• **Task to complete**
Leaving every image behind, reproduce the records word for word.

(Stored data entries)
----------

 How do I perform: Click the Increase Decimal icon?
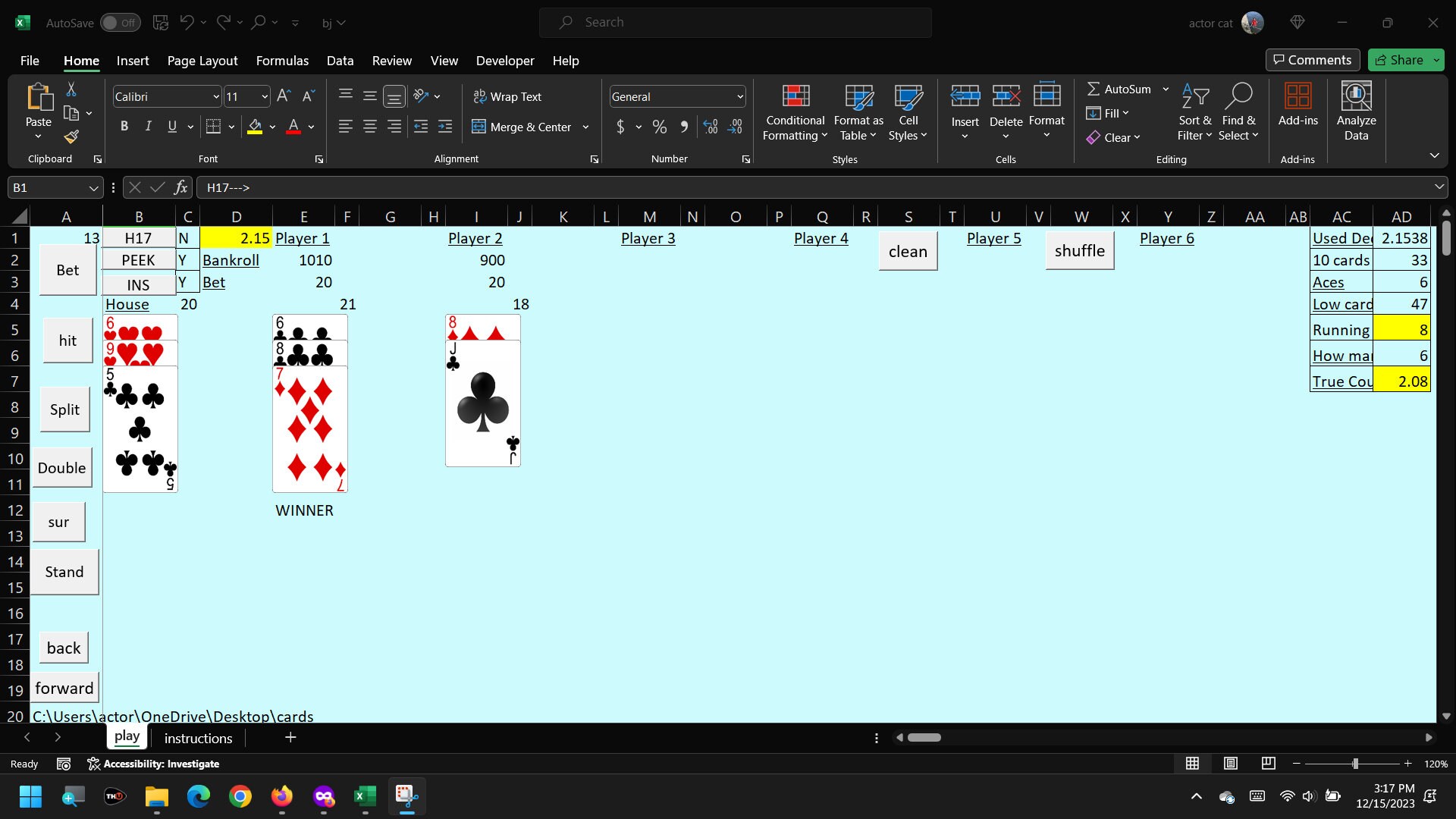[711, 127]
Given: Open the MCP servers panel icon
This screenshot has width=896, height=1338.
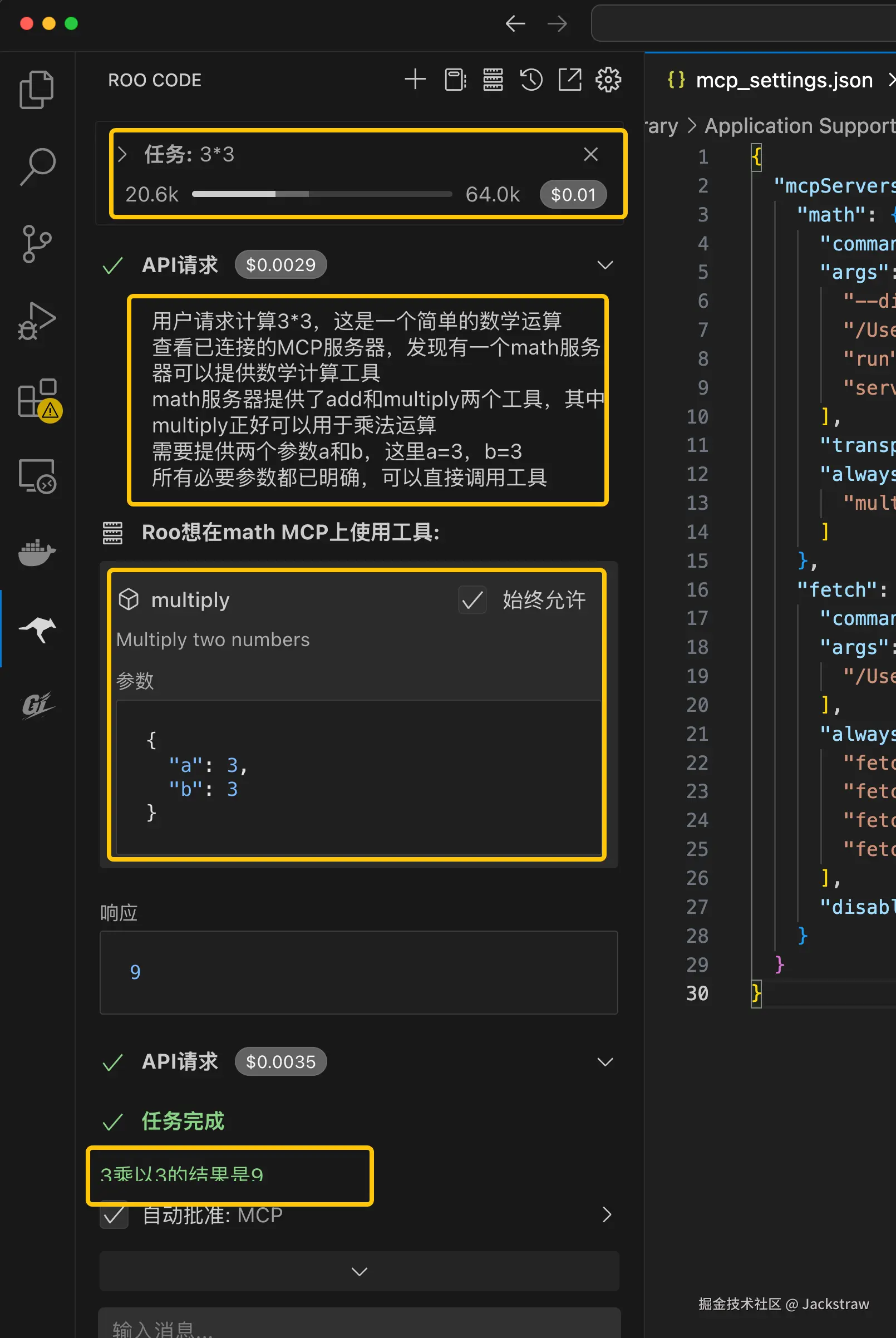Looking at the screenshot, I should pyautogui.click(x=493, y=80).
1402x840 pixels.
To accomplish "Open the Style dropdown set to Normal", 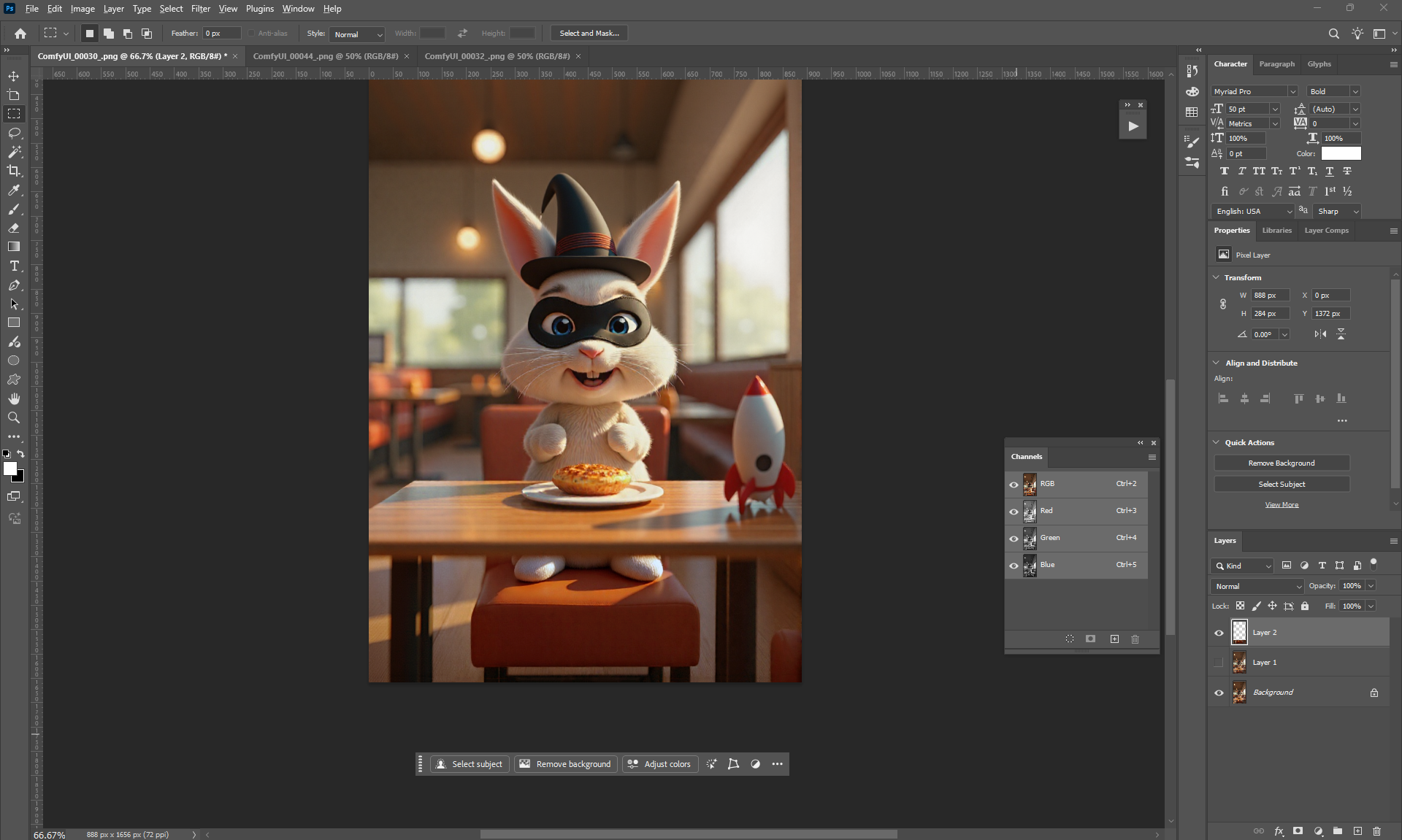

----------

• **Written solution**
 How do I perform: Click the Increase Decimal icon?
[711, 127]
Given: Open the MCP servers panel icon
This screenshot has width=896, height=1338.
Looking at the screenshot, I should pyautogui.click(x=493, y=80).
1402x840 pixels.
To accomplish "Open the Style dropdown set to Normal", 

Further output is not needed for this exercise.